# Solve : ( y^2 - 4 )dx - dy = 0

1. Apr 1, 2005

### Naeem

I did the following:

dy/(y^2 -4 ) = dx

Integral ( -1/4 /y + 2 + 1/4 / ( y-2) . dy = Integral dx

-1/4 ln | y + 2 | + 1 /4 ln |y -2 | + C = x

Multiplying all thru by - 4 we get

ln | y + 2 | + ln | y - 2 | + 4C = 4x ( Note: 4C is another 'C'which is a bigger C)

ln | y + 2 / y - 2| + C = 4x

C = 4x - ln | y + 2 / y -2 |

If this is correct, can we simplify the solution any further.

2. Apr 1, 2005

### whozum

You ahve a lot of mismatched parentheses but,

$$\frac{1}{y^2-4} = \frac{1}{(y-2)(y+2)}$$

You cant separate these two in the denominator.

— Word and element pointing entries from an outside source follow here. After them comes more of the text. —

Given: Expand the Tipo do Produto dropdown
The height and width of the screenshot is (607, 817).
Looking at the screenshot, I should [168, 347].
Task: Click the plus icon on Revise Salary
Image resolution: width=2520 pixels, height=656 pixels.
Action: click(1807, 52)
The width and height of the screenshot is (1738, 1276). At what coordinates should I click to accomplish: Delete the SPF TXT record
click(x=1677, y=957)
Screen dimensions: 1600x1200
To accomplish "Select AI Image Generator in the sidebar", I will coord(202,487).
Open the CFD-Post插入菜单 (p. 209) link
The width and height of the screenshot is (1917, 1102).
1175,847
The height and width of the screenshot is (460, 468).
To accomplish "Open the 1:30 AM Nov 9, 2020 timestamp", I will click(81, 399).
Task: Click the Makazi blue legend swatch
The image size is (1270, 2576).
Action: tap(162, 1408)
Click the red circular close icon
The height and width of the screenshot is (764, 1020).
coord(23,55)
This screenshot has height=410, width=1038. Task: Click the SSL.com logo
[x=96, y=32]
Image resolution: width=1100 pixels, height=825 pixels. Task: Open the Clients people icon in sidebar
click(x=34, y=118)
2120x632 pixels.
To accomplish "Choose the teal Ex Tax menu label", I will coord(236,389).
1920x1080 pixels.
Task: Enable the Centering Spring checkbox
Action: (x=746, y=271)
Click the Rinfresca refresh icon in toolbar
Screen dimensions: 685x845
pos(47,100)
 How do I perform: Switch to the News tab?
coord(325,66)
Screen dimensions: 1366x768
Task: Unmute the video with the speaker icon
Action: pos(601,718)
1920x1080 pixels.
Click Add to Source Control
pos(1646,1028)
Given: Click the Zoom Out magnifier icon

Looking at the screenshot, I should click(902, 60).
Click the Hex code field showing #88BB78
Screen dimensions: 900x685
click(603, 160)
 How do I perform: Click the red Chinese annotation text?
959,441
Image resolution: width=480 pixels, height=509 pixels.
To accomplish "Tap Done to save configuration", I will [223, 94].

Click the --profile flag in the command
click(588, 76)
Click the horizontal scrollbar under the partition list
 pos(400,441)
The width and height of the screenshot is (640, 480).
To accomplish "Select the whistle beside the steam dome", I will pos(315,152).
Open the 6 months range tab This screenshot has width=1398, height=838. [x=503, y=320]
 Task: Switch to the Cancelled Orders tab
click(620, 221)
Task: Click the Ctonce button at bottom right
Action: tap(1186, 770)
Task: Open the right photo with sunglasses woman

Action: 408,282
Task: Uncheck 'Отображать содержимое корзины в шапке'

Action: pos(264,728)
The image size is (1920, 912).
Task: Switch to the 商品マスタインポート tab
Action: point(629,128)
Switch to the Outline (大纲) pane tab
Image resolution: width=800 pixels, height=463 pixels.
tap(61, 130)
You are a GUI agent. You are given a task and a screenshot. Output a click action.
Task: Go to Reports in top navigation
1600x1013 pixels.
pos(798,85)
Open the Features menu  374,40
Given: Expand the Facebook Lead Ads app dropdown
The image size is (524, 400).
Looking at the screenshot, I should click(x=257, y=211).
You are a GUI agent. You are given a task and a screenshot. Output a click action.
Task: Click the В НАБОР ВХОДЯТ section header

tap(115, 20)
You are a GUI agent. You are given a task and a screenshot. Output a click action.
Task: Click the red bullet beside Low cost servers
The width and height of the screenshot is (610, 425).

I would do this using the substitution y = 2sec(t)

3. Apr 1, 2005

### Naeem

Why not? Using Partial fractions you could

A/ something + B / something

4. Apr 1, 2005

### whozum

I dont think thats what he did, or if he did he didnt show the work. I can barely read his post.

5. Apr 2, 2005

### dextercioby

That "-4" multiplication is incorreclty made.You should have other signs...

Daniel.